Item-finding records

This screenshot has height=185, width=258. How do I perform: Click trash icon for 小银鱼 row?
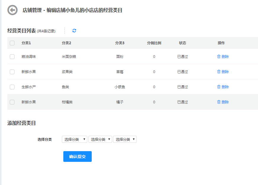[x=219, y=87]
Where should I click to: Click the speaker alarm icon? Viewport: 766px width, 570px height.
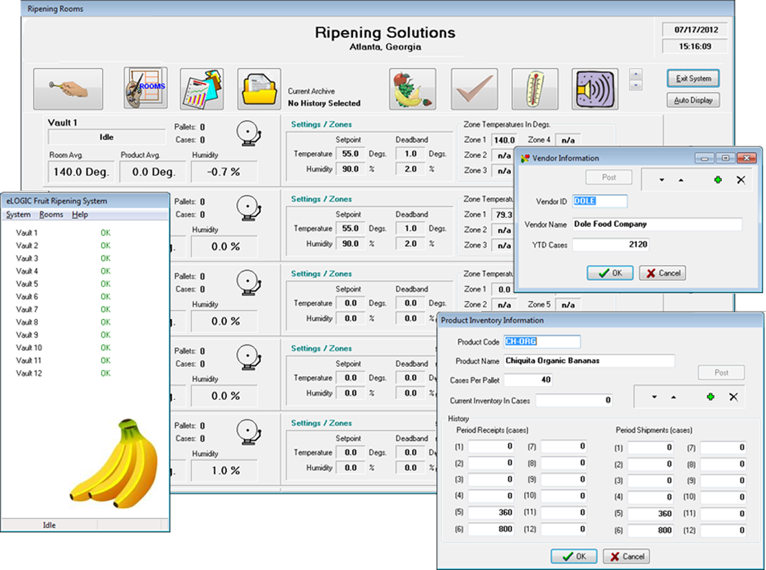[594, 88]
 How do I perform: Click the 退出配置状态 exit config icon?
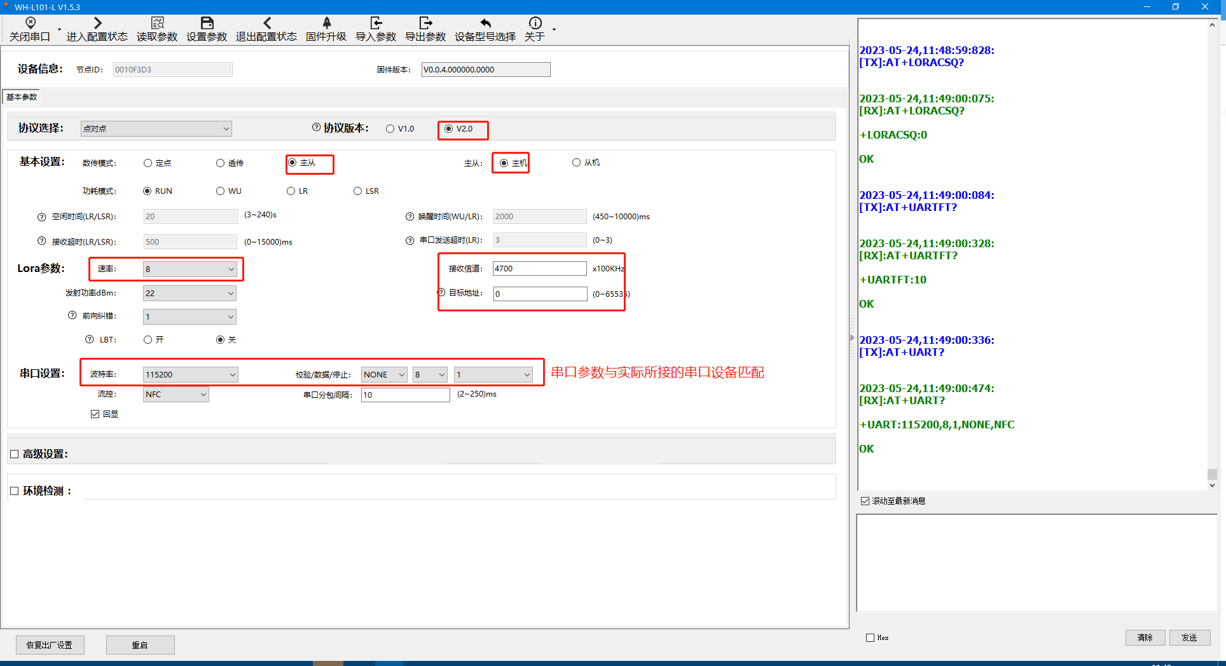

** Required task **
Retype these lines word for word, leaving out the pictures.

** Full output **
This screenshot has height=185, width=258. How do I perform: Click trash icon for 小银鱼 row?
[x=219, y=87]
Where should I click to: Click the speaker alarm icon? Viewport: 766px width, 570px height.
[594, 88]
 How do I perform: Click the 退出配置状态 exit config icon?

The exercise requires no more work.